The loss of advertising and the complications of public funding are forcing digital publishers to look for ways to persuade the public to pay.
Surveys and actual market behavior show that a small percentage of digital users will pay, depending on the country, the media brand, payment systems, and technology platforms. For some publishers, that could be the difference between thriving and merely surviving.
The amounts some would be willing to pay are in the chart below, from Reuters Institute’s 2015 online survey of 24,000 users in 12 countries.
From Newman et al., Reuters Institute Digital News Report 2015 (p. 65). |
On the discouraging side, the survey found that only about 10 percent of respondents had paid for news in the previous year. And a great majority said they would not pay for online news at any price.
On the positive side, improvements in payment technologies are making it easier and more attractive for users to pay. Digital subscription services have been signing up users and publishers rapidly.
Blendle shows promise
Holland’s Blendle is a growing micropayment service that in one year signed up 450,000 users and more than 100 publishers in Holland and Germany, as described by Frederic Filloux, the media business analyst of Monday Note. Two-thirds of the users were under 35, an audience coveted by advertisers and publishers.
With Blendle, users pay for the news they consume, but on a per-article basis. Blendle’s founders have called it an iTunes for news. Users can click articles to read and automatically debit their account by 22 cents to $1.10, with the publisher keeping 70 percent and Blendle 30 percent. At the end of each article is a button that the user can push to get a refund if they are not satisfied.
The New York Times and German publisher Axel Springer have invested €3 million ($3.3 million) in the startup, which announced plans to expand into the U.S. market in 2016.

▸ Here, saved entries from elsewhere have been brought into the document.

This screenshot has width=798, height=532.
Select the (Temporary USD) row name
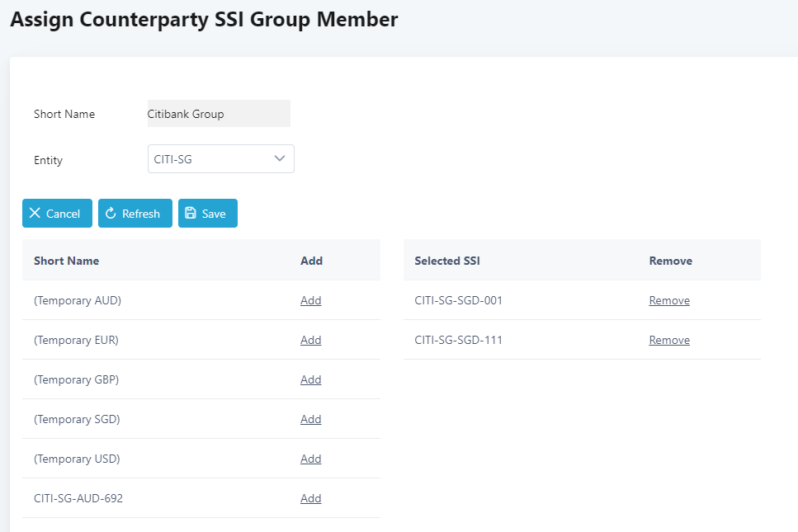pos(77,459)
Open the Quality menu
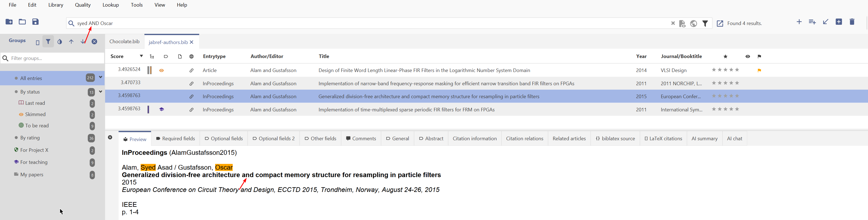Image resolution: width=868 pixels, height=220 pixels. coord(83,5)
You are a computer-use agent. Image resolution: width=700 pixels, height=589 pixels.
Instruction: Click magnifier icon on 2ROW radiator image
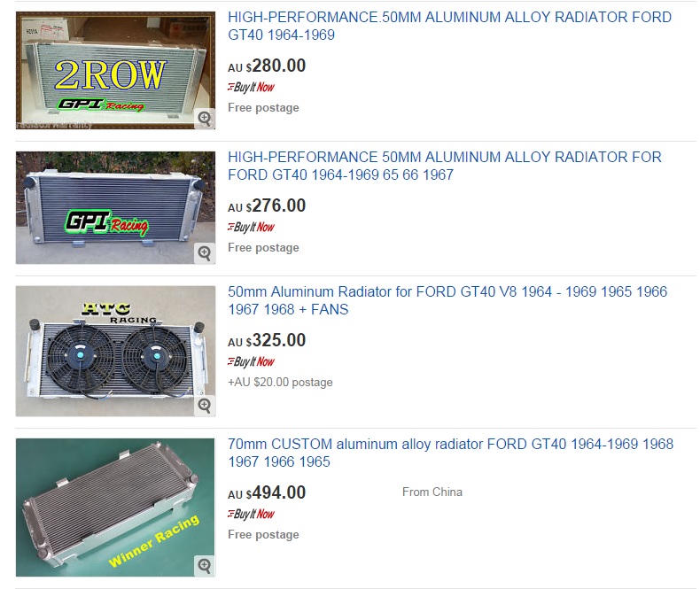pyautogui.click(x=205, y=119)
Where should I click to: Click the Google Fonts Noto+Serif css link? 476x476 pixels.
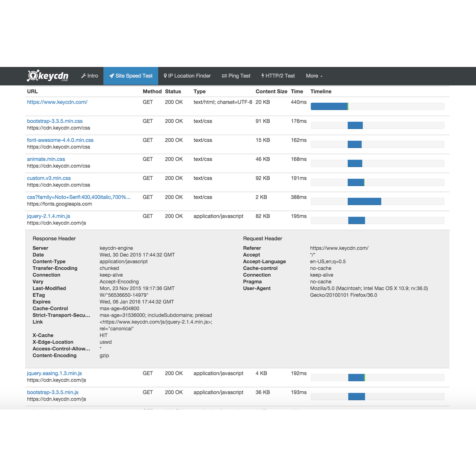[78, 197]
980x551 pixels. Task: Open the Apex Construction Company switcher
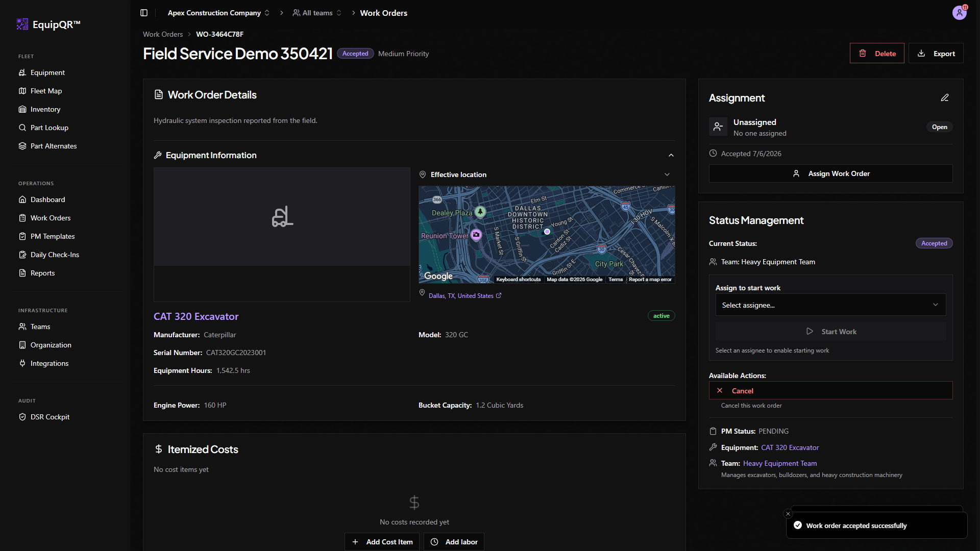[218, 13]
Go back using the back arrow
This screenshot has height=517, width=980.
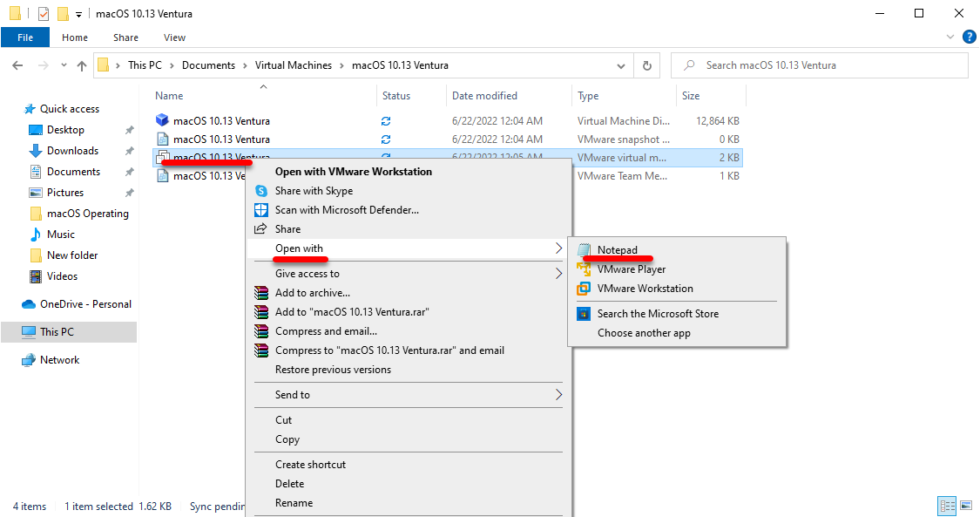point(17,65)
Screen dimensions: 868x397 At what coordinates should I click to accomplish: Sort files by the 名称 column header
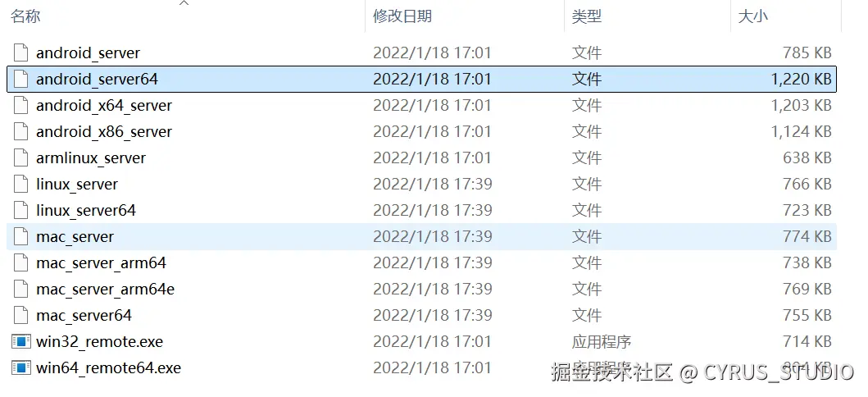(x=25, y=16)
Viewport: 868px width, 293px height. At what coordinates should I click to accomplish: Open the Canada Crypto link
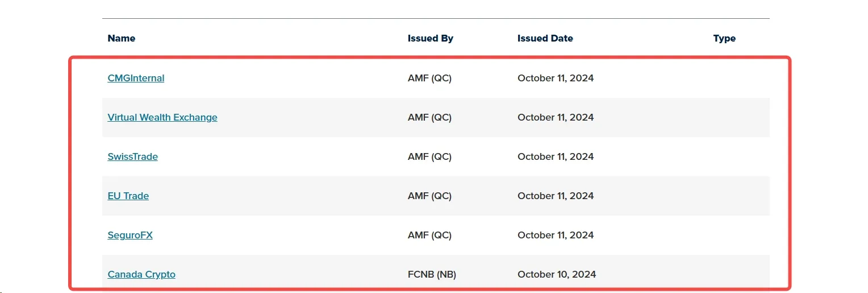click(141, 274)
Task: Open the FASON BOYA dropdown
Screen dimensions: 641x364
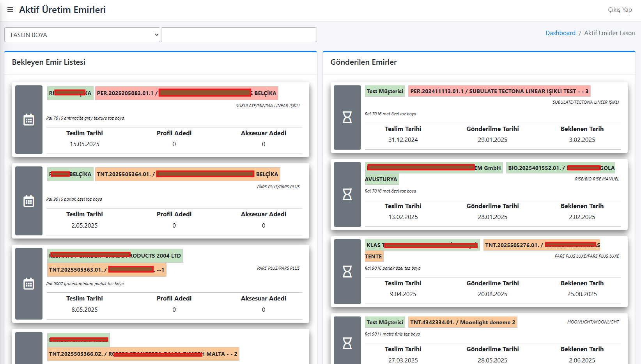Action: coord(82,35)
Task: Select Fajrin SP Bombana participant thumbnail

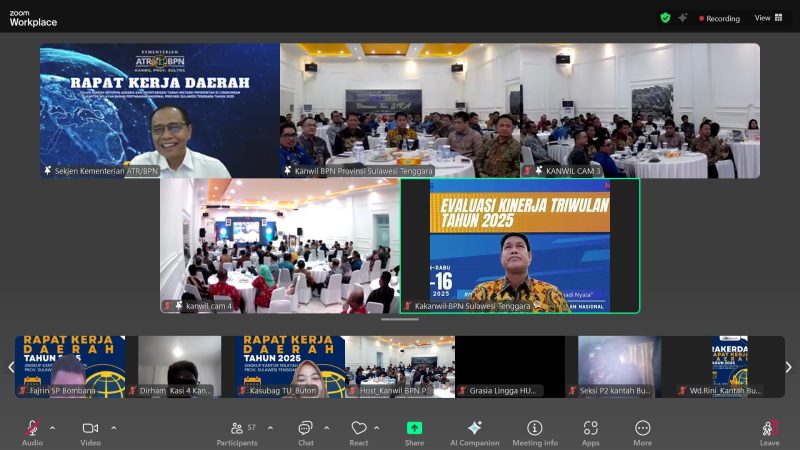Action: point(70,367)
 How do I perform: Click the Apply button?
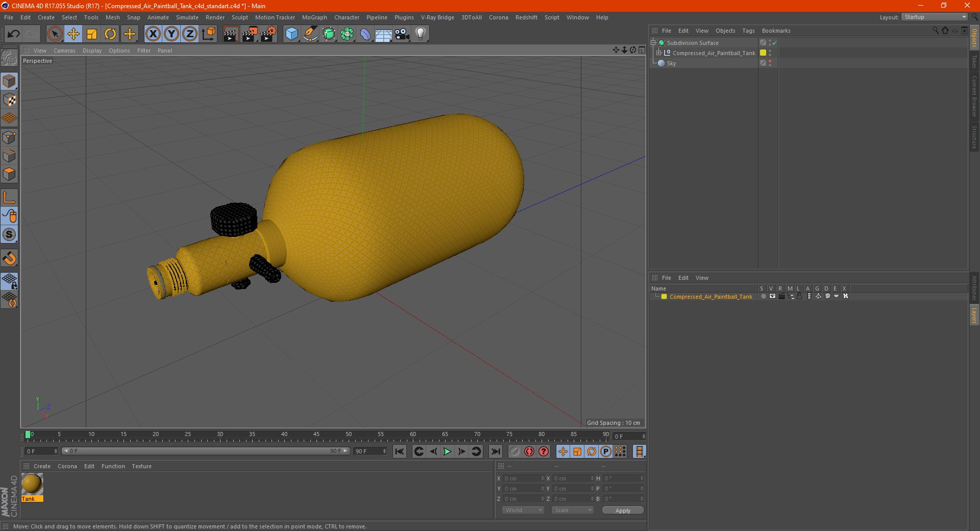pos(622,510)
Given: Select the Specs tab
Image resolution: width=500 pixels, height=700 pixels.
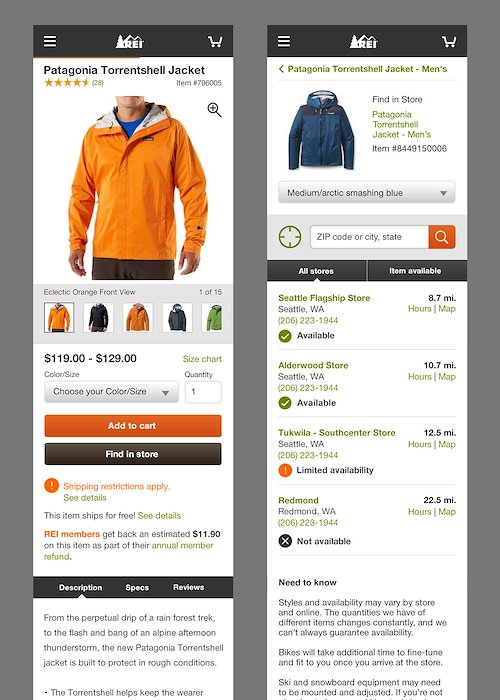Looking at the screenshot, I should coord(137,588).

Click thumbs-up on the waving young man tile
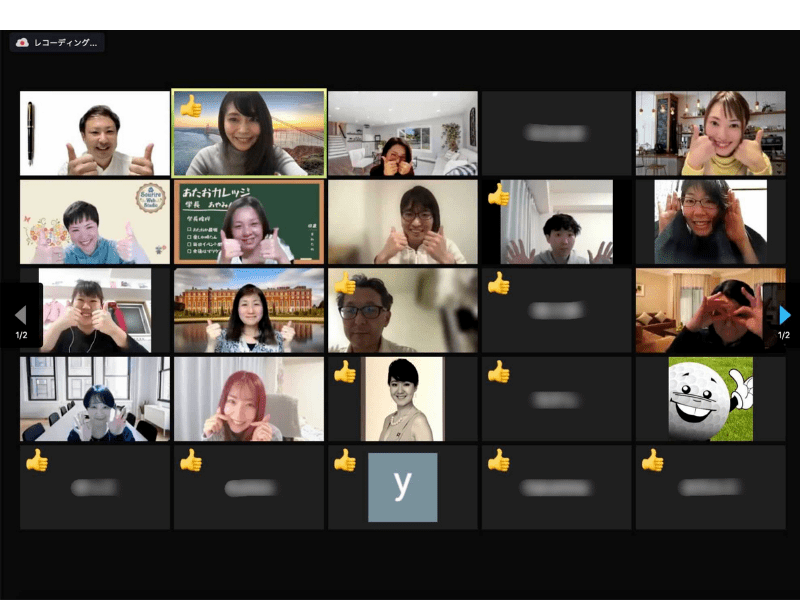498,194
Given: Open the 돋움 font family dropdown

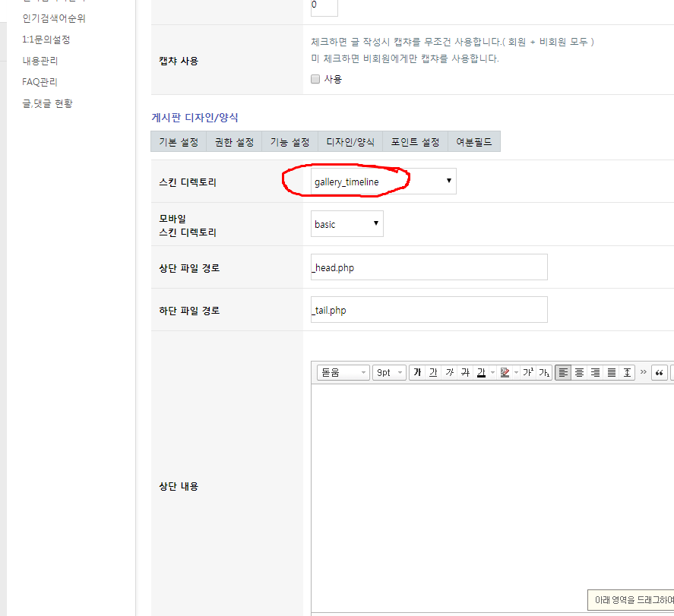Looking at the screenshot, I should [x=343, y=372].
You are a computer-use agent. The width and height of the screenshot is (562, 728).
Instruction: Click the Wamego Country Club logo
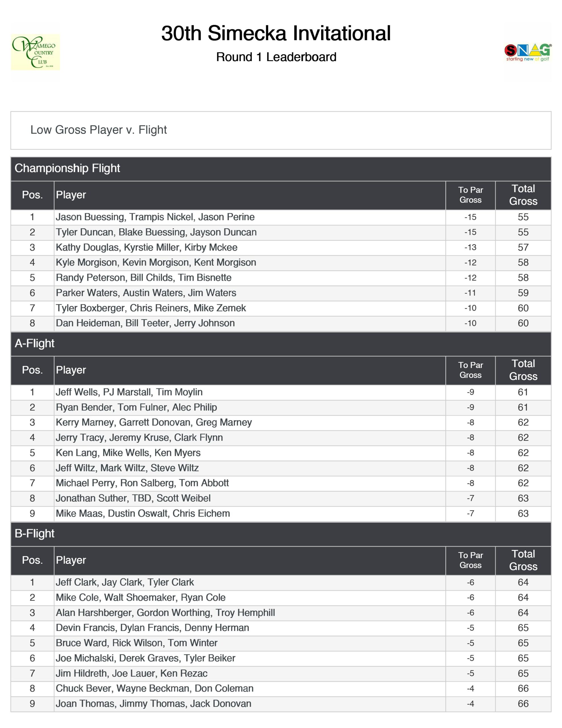click(x=35, y=52)
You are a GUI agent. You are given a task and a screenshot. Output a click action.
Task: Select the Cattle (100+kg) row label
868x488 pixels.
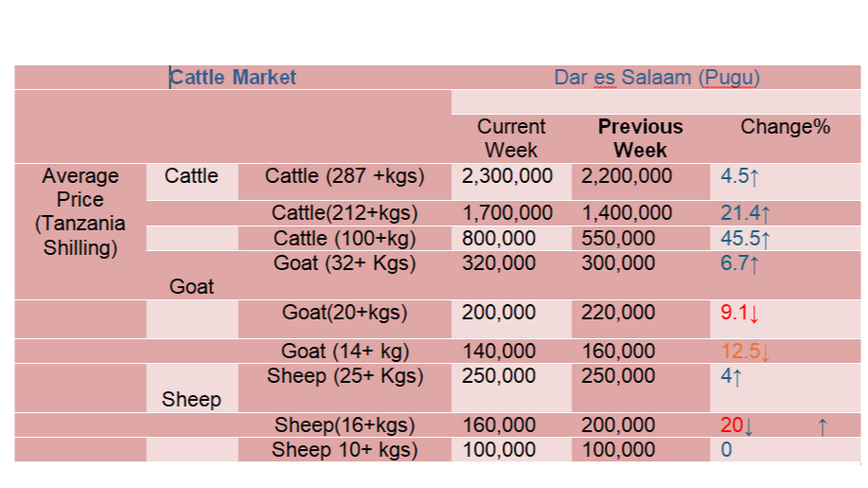coord(344,239)
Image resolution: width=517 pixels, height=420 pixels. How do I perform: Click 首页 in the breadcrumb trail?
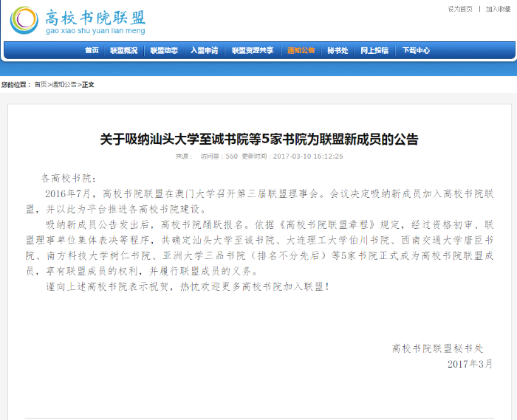point(41,85)
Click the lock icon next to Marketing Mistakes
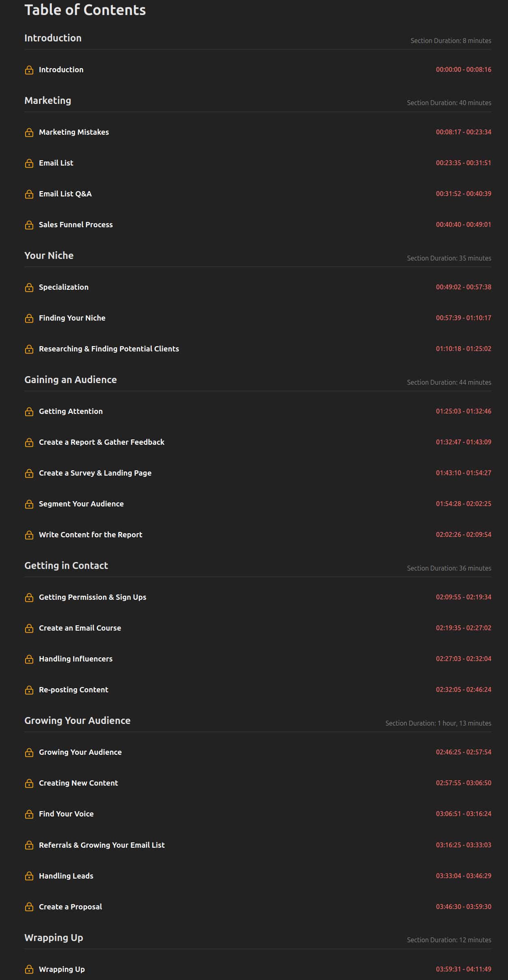This screenshot has width=508, height=980. point(29,132)
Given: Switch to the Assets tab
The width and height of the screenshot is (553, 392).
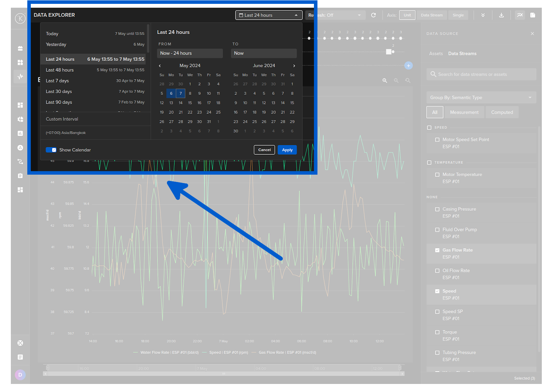Looking at the screenshot, I should tap(436, 54).
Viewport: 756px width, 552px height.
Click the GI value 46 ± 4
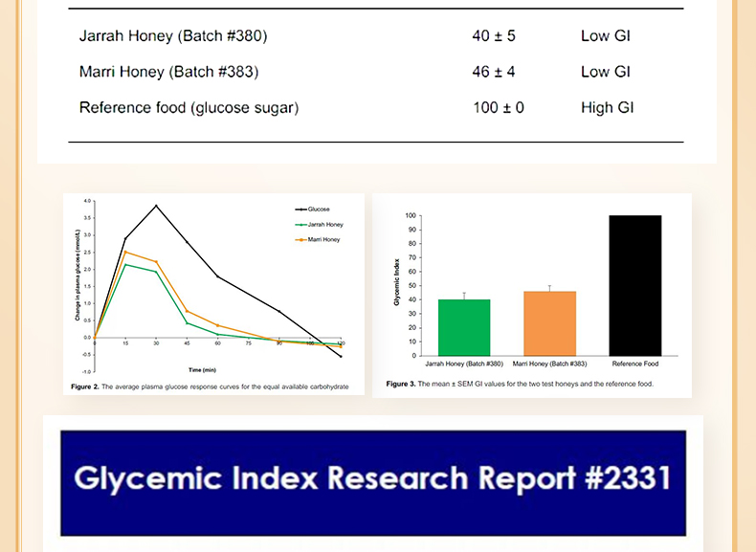494,72
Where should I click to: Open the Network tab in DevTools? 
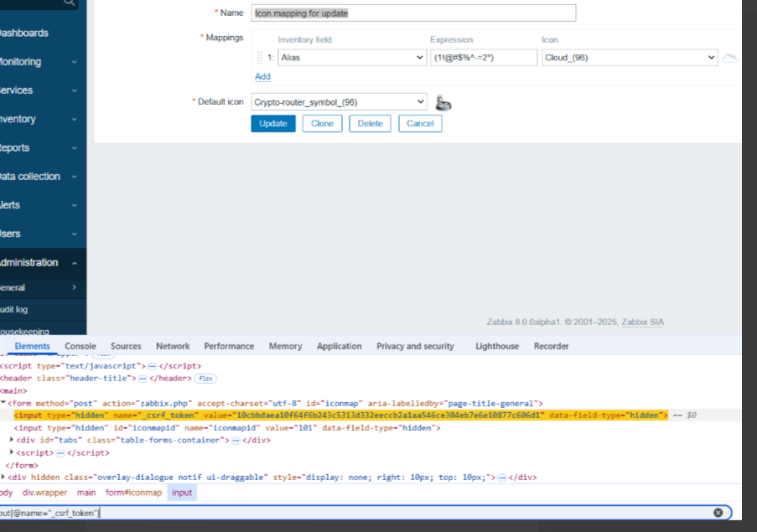tap(173, 346)
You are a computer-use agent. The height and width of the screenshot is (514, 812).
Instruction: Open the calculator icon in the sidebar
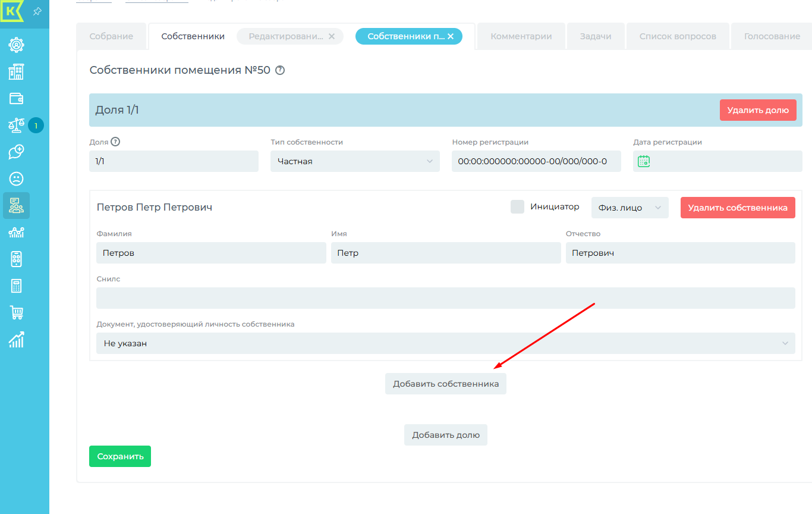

Update: 20 January 2015. Blendle just reported that the most popular articles on its micropayment service in Germany have been long-form investigative and enterprise stories. The leading sources of requests for refunds have come from clickbait stories.
Competitors merge
Meanwhile, in a matter of a few years, more than half of the newspapers in the U.S. and Canada have now established paywalls, and one company, Piano, has begun to dominate the industry after a series of acquisitions and mergers.
In 2014, Piano Media, which operated paywalls mainly in Europe, acquired U.S.-based Press Plus, which had established paywalls at more than 570 North American newspapers and whose clients included NBC Universal, Time Inc., McClatchy Company, EW Scripps Company, Postmedia Network Inc., News Corp. and IBT Media.
In August 2015, Piano merged with Tinypass, another competitor, to form an organization whose combined clientele includes 1,200 news and media providers on four continents. In an interview with Subscription Insider, Piano’s CEO, Trevor Kaufman, estimated revenues of the combined companies at $40 million for 2015.
One of the main reasons for the merger, Kaufman said, was to combine Piano Media’s sales force with Tinypass’s technology, which made it easier for publishers to identify their loyal users and offer individualized pricing options more likely to result in paid subscriptions. Kaufman anticipated growth in digital subscriptions as journalism moves away from support by advertising:
“CPMs have been basically flat for years as has the concentration of media dollars on the desktop. Meanwhile, users are switching to mobile devices, where CPMs are much lower, there’s much more concentration of ad revenue among major players like Facebook, and ad-blocking is becoming such a major factor that the writing is on the wall for publishers that are trying to run a business based on display advertising alone. It’s a losing proposition”.
The old guard’s paywalls
Digital publishers from the print industry have been using new technology to establish paywalls with varying levels of pricing, accessibility, and permeability. Rupert Murdoch’s News Corp papers, such as the Times, Sunday Times, and Sun, have had the hardest paywalls.
However, the company relented in November 2015 and made its Sun, the U.K.’s highest circulation tabloid, free online in order to compete for digital advertising globally.
Financial publications such as the Financial Times (sold to Japan’s Nikkei in 2015) and the Wall Street Journal (owned by News Corp) have long been among the most successful at paywalls, given the exclusivity of their content, the market-moving value of the news they produce, and the fact that many subscribers’ companies pay for the subscriptions rather than the individuals themselves.
The Financial Times’s subscription model, in which users could access three articles a month free before being asked to subscribe, had often been held out as an example of the viability of paywalls. But in 2015, in an attempt to increase subscriptions and revenue, the publisher decided to move to a model closer to the Wall Street Journal’s, in which a limited amount of content is free but most is behind the paywall.
Media economics scholar Robert G. Picard, writing in the Reuters report, sounded an optimistic note on the question of getting the public to pay for news online. He pointed out that 24 percent of those surveyed already were paying for digital news or said they would be willing to do so, which he called “a significant proportion” (p. 92).